A fuselage is a bit like a soda bottle with a hole in the back: the pressurization systems constantly pump compressed air from the compressors that are present in the engines. To control the internal pressure and allow the internal air to escape, two or more outflow valves are located near the tail of the aircraft.

The valves are automatically controlled by the aircraft’s pressurization system. The valve closes if a higher pressure is required within the cabin. To reduce the cabin pressure, the valve opens slowly, allowing more air to escape. In this way, the pressurization system regulates both the internal pressure, therefore the cabin altitude, providing a comfortable environment for pilots and passengers, and the pressure differential, allowing to avoid structural damage to the fuselage.

One of the advantages of a pressurization system is the constant flow of clean and fresh air that moves through the aircraft. The air within the plane is completely changed every two or three minutes, making it even much cleaner than the air at home or in the office.

Pressurization systems are designed to maintain the pressure within the cabin between 0.81 and 0.75 atm at a cruising altitude. On a typical flight, while the plane rises to 10,000 meters, the interior of the cabin corresponds to the height between 1800-2400 meters.

You are wondering at this point “Why not keep the cabin at 1 atm to simulate the pressure at sea level?”. The aircraft must be designed to withstand the differential pressure, which is the difference between the air pressure inside and outside of the aircraft. Exceeding the differential pressure limit is what causes a balloon to burst when it is over-inflated.

The higher the differential pressure, the stronger (and heavier) the plane must be built. It is possible to build an aircraft that can withstand the pressure at sea level while cruising, but it would require a significant increase in the thickness of the fuselage and, therefore, in the weight of the aircraft. A cabin between 0.81 and 0.75 atm is a good compromise.

The consequences of flying in a pressure cabin

The air within the aircraft cabin has a very low humidity rate. During a long flight it is important to drink plenty of water to stay hydrated.

The consumption of alcohol, on the other hand, due to dehydration, can lead to clear and more annoying effects. If you choose to drink alcohol during a flight, be sure to drink plenty of water and eat something while enjoying your cocktail.

The food may also take on a different flavor or it may even be bland. The low humidity of the aircraft cabin and the low air pressure reduce the sense of taste and smell by up to 30% less. Airlines’ food kitchens often add extra spices and flavorings to meals to compensate for “paralyzed” taste buds!

During take-off, the air in the ear is at a higher pressure than that of the cabin, because it is a “residue” of that at ground level: the eardrum, the thin membrane that transmits the vibrations of sound waves to the inner ear, protrudes outwards. Yawning, chewing, swallowing, speaking all help to bring the pressure inside and outside the ear to the same level.

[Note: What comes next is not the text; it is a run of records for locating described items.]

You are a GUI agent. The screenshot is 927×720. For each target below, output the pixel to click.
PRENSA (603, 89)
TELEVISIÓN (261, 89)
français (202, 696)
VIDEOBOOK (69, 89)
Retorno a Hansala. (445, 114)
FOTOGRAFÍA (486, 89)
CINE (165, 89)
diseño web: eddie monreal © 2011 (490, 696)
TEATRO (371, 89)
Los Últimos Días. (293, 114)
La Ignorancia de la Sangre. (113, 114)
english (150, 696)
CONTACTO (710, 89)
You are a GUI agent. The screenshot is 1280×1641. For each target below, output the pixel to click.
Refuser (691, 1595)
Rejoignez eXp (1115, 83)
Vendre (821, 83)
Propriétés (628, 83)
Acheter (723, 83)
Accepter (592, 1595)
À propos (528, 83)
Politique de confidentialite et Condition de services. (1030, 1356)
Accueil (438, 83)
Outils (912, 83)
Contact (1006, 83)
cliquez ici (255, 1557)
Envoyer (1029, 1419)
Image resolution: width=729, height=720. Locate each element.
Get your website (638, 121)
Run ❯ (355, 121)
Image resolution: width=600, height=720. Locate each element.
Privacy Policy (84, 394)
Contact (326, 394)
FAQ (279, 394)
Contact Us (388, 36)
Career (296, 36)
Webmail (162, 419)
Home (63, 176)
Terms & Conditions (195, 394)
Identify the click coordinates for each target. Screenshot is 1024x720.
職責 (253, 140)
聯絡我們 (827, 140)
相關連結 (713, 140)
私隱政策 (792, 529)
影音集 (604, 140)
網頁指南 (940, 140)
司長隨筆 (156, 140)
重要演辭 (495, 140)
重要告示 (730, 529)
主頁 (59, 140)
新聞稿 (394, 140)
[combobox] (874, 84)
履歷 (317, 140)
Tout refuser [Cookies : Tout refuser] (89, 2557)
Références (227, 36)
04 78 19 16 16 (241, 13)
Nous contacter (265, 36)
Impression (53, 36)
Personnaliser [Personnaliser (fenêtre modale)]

Upon landing, the pressure in the cabin rises again, while the pressure inside the ear is still at cruise level. The eardrum is pushed inwards, which is why we feel our ears plugged and our hearing as muffled. Chewing a candy, yawning or drinking all help to open the Eustachian tubes – the ducts that connect the middle ear to the back of the nose –  and to balance the pressure again.

In short, if there were no pressurization system, it would not be possible to fly as we are used to doing nowadays!